En casa de Freddy Ashley, sin embargo, todo era paz y tranquilidad e inmaculada pureza. Las paredes estaban recién blanqueadas y la mesa y el suelo de tarima eran de un pálido color paja, resultado obtenido sin duda a base de mucho frotar; la rejilla de cocinar, bellamente bruñida, relucía con un intenso color carmesí, pues el horno se estaba calentando; y sobre la mesa, cubierta con un mantel tan blanco como la nieve, había una tabla y un rodillo de amasar. Freddy estaba ayudando a su madre a hacer galletas, separando los pedacitos de masa a los que ella daría forma con un pequeño molde de latón. Sus rostros, al mismo tiempo tan simples y hermosos, estaban muy cerca el uno del otro sobre la tabla de amasar. Y las voces de ambos cuando la invitaron a entrar y sentarse junto al fuego sonaron en sus oídos como las de dos ángeles, después del alboroto que había dejado afuera.

Aquello le permitió vislumbrar fugazmente que existía un mundo diferente al que ella conocía y la escena pervivió en su interior como algo puro, hermoso y apacible. Se le ocurrió entonces que aquel hogar de Nazaret debía de parecerse bastante al de Freddy.

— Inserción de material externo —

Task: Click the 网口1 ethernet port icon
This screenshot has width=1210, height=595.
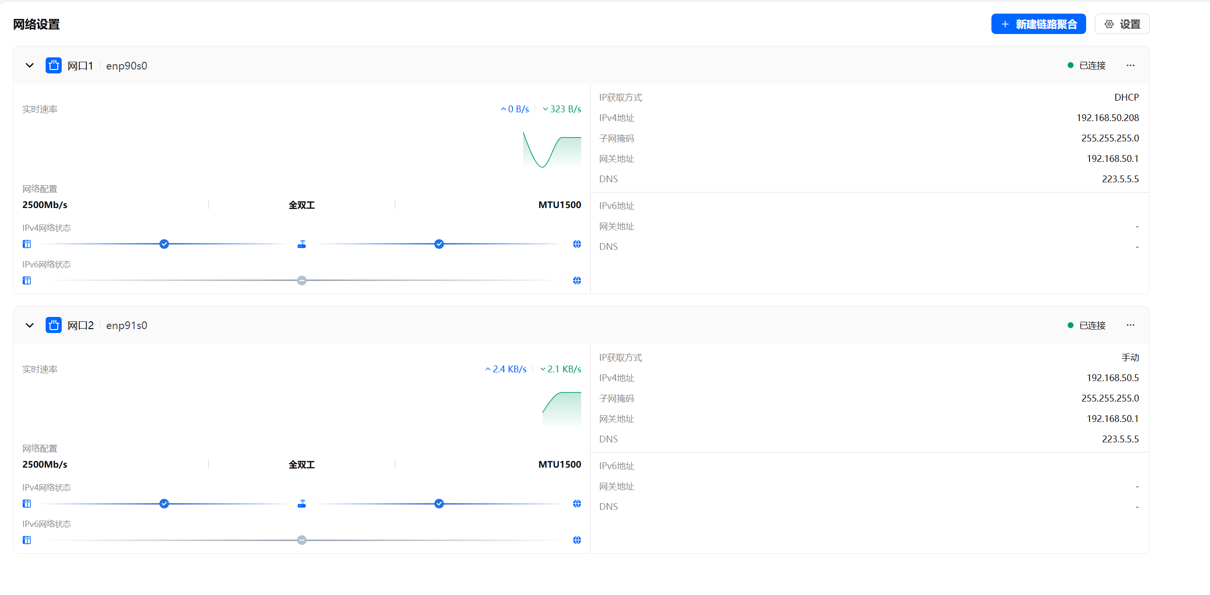Action: pos(53,65)
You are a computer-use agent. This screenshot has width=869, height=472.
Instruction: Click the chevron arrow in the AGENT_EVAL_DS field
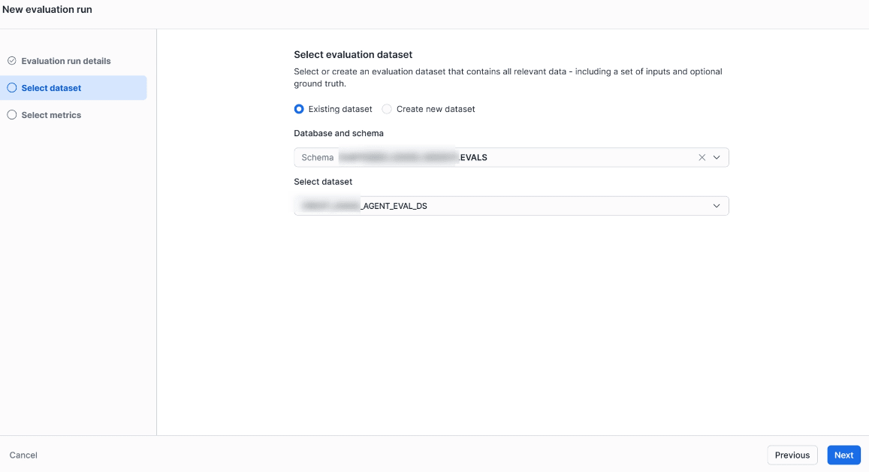coord(717,206)
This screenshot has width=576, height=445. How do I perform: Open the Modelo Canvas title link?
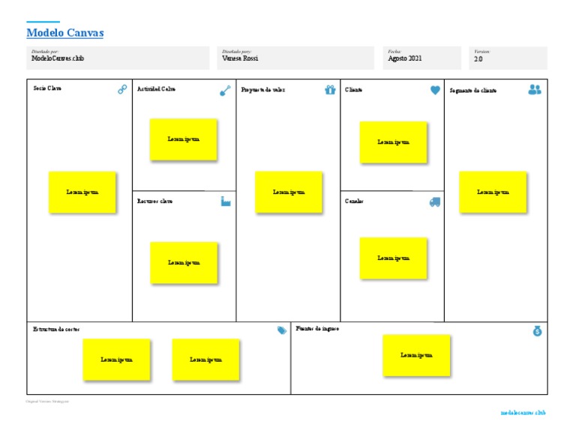pos(65,33)
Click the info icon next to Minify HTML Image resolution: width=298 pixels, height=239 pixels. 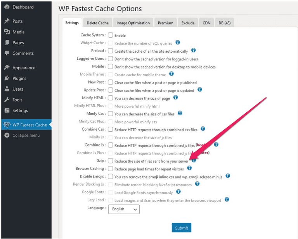click(175, 98)
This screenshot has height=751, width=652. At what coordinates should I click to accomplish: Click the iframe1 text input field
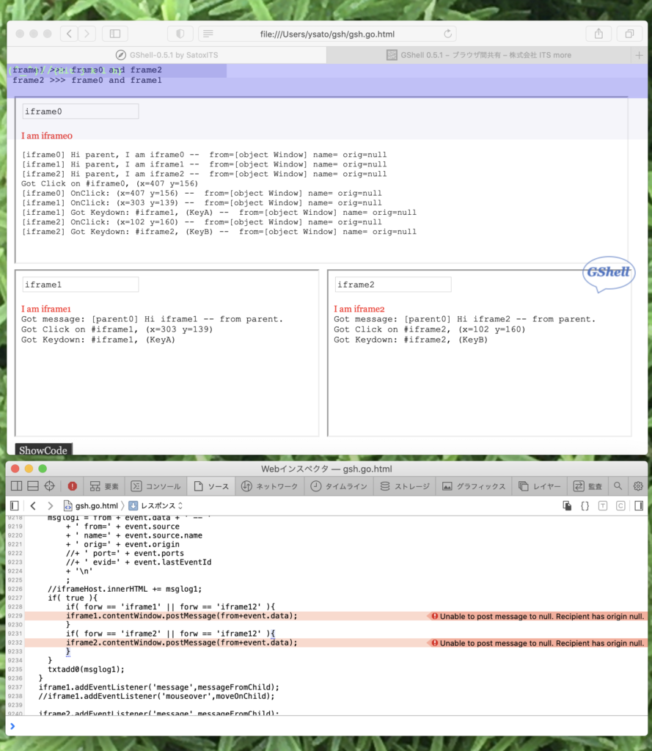[80, 285]
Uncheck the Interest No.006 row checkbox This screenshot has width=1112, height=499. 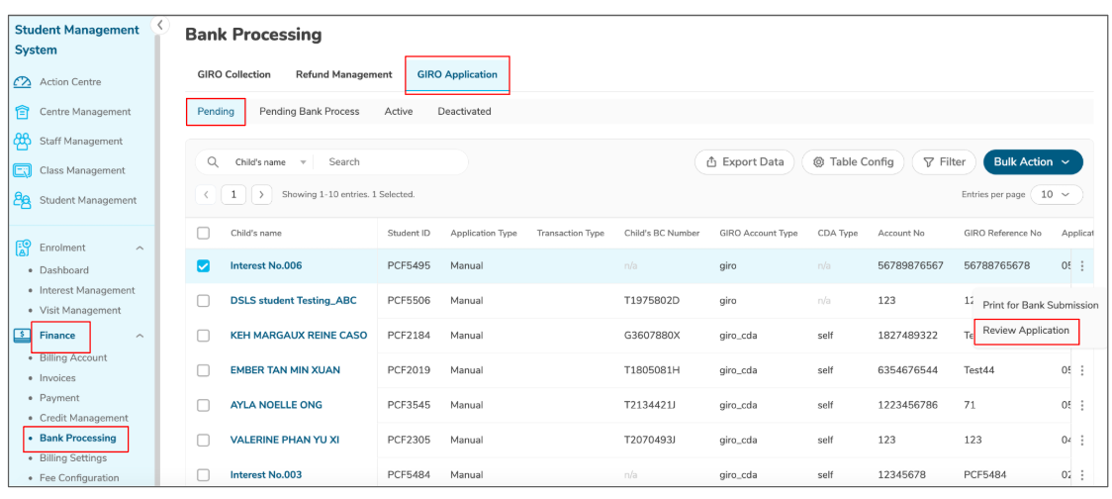(x=204, y=266)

Las mujeres nunca trabajaban en los huertos ni en las parcelas, ni siquiera cuando ya habían criado a sus hijos y tenían tiempo de sobra, pues según la estricta división del trabajo que prevalecía en la aldea, eso era «tarea de hombres». Las ideas victorianas también habían calado allí hasta cierto punto, y cualquier labor que hubiera que desempeñar fuera de casa era considerada poco femenina. Pero ni siquiera ese código era capaz de impedir que las mujeres cuidaran de su jardín, y la mayoría de las casas disponían al menos de una pequeña superficie aprovechable bordeando el sendero de sus casas. Como no sobraba dinero para comprar semillas y plantas, dependían de las raíces y los esquejes de sus vecinos, por lo que en general había poca variedad. No obstante, se plantaban todas las clásicas flores de jardín de dulces aromas: jacintos, clavelinas y ajenuces, alhelíes y nomeolvides en primavera, y malvarrosas y margaritas de san Miguel con la llegada del otoño. Además, había lavanda y rosa mosqueta y artemisia, también conocida como «amor de hombre», aunque en la región la llamaban sencillamente «viejo».

En casi todos los jardines había un rosal, pero no de los que daban flores de vivos colores. Solo la vieja Sally tenía de esos. Los demás debían contentarse con las típicas rosas blancas con un leve tinte rosado en el centro conocidas como «rubor de doncella». Laura solía preguntarse quién habría llevado a la aldea el primer rosal, pues era evidente que desde entonces los esquejes habían ido pasando de mano en mano entre todos los vecinos.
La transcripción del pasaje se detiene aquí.